Every landscape designer creates specific species lists for their various projects. The species on the list are chosen for their ability to grow well at the site and posses features that will enhance the design. These lists are usually drawn from the designers personal experience gained over many projects and are part of a landscape designer's intellectual property.
Designers keep lists in many different forms - from paper to sophisticated online databases. gCADPlus allows designers to attach a list with each CAD drawing. These lists can act as a plant data file and assist greatly in plant selection and and can be used over many different drawings if required.
Tip: We have placed some lists on the download page of this web site, but we really encourage you to make your own lists and customize the list environment to suit the way in which you work.
The figure below show a design for a rear space in a Parisian garden with the designer's plant list displayed.
A reminder that gCADPlus allows designers to create and load their own personal plant data file.
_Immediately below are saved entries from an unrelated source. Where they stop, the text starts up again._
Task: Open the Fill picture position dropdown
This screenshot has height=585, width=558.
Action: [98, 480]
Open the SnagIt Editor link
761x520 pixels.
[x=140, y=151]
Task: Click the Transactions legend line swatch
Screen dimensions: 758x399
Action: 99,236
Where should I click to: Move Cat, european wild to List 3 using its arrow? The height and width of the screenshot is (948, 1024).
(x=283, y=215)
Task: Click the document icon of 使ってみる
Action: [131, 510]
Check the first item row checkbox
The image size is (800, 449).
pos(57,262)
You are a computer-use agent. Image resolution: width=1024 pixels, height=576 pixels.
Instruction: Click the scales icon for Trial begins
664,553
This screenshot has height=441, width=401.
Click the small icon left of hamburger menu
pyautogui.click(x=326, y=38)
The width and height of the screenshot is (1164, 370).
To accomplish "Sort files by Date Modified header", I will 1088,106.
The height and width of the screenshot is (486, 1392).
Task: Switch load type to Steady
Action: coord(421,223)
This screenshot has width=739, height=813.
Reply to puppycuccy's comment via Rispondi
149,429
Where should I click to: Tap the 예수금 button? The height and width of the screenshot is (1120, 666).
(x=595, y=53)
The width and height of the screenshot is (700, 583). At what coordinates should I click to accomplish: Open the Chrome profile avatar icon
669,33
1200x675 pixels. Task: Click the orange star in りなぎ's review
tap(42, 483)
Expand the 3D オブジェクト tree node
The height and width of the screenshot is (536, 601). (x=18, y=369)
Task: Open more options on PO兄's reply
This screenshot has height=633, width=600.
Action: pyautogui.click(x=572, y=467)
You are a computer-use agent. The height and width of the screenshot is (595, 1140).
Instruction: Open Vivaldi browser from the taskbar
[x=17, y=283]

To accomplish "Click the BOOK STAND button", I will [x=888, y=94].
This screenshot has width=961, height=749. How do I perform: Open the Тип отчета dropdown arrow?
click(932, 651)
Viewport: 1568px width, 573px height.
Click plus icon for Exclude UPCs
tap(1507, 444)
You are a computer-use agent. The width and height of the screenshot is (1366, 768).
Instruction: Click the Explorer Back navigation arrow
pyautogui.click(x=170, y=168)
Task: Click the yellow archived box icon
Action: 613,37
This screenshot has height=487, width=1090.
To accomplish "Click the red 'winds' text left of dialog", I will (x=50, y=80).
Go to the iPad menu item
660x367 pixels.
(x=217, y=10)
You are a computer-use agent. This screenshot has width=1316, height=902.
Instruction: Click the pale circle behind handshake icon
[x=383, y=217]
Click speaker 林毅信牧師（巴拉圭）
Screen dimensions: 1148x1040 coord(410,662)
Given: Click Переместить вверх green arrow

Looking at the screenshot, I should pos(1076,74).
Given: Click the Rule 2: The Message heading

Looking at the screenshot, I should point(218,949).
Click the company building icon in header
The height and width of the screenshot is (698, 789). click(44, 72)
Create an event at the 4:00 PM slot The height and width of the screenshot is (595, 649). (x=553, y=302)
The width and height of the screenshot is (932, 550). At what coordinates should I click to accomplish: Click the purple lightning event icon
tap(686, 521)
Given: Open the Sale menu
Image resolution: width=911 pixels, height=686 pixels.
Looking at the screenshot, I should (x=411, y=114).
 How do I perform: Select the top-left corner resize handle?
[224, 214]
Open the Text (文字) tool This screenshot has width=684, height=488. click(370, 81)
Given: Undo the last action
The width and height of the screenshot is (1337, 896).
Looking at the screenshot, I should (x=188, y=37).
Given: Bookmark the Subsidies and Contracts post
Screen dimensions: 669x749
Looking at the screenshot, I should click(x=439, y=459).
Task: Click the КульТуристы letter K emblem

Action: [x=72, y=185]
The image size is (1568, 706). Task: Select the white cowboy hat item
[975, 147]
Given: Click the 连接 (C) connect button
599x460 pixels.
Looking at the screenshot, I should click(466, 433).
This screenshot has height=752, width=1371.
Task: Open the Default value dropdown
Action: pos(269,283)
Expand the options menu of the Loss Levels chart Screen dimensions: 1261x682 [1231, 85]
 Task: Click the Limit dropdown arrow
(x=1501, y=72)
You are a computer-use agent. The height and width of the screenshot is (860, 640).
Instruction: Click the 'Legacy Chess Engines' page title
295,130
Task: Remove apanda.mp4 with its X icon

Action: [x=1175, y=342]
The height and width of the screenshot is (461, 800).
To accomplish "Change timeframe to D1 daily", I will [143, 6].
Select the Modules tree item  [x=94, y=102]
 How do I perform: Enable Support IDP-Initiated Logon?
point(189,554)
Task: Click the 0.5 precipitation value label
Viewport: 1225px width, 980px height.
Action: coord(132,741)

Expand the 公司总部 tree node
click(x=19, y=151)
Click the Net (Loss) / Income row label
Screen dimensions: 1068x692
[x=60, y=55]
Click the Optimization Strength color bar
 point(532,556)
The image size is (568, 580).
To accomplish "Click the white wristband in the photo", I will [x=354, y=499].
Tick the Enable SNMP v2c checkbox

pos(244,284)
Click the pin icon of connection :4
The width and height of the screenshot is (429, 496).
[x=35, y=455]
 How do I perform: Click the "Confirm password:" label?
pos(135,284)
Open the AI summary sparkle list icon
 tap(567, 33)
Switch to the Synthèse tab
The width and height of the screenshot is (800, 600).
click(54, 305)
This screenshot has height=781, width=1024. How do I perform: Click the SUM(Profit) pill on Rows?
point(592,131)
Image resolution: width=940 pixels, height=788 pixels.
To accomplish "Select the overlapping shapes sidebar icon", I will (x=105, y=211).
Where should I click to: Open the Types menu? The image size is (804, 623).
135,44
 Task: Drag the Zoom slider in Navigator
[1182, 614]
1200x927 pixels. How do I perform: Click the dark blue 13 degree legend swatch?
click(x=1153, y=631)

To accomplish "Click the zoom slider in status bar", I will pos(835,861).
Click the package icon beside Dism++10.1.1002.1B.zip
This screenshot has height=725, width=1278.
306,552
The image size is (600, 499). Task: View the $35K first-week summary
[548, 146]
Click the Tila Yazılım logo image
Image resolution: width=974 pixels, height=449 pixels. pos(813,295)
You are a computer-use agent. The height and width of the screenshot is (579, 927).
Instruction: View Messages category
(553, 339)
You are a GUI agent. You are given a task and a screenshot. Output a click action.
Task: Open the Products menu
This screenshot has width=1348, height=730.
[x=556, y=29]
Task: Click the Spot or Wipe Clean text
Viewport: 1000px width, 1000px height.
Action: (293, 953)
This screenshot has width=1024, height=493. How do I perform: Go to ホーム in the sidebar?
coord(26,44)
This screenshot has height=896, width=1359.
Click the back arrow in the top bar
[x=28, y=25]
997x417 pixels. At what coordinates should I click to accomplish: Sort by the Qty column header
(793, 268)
These files have the extension .gcp and can be a short list suited to that one site only or a much longer list containing all the designers favorite plant species. It is important to recognize that the automated plant schedule tool in gCADPlus is dependent upon a suitable plant list being attached to the drawing.
Tip: If you have a copy of our personal plant database tool - SppDb, it is possible to write a .gcp file from that application.
Here is a small movie showing how to attach a list to a gCADPlus drawing and how to work with a list. We show how to add new botanical words to the gCADPlus dictionary and sort the list. We alter the sort criteria from botanical name to common name.
Tip: Any number of additional columns can be added to the plant list.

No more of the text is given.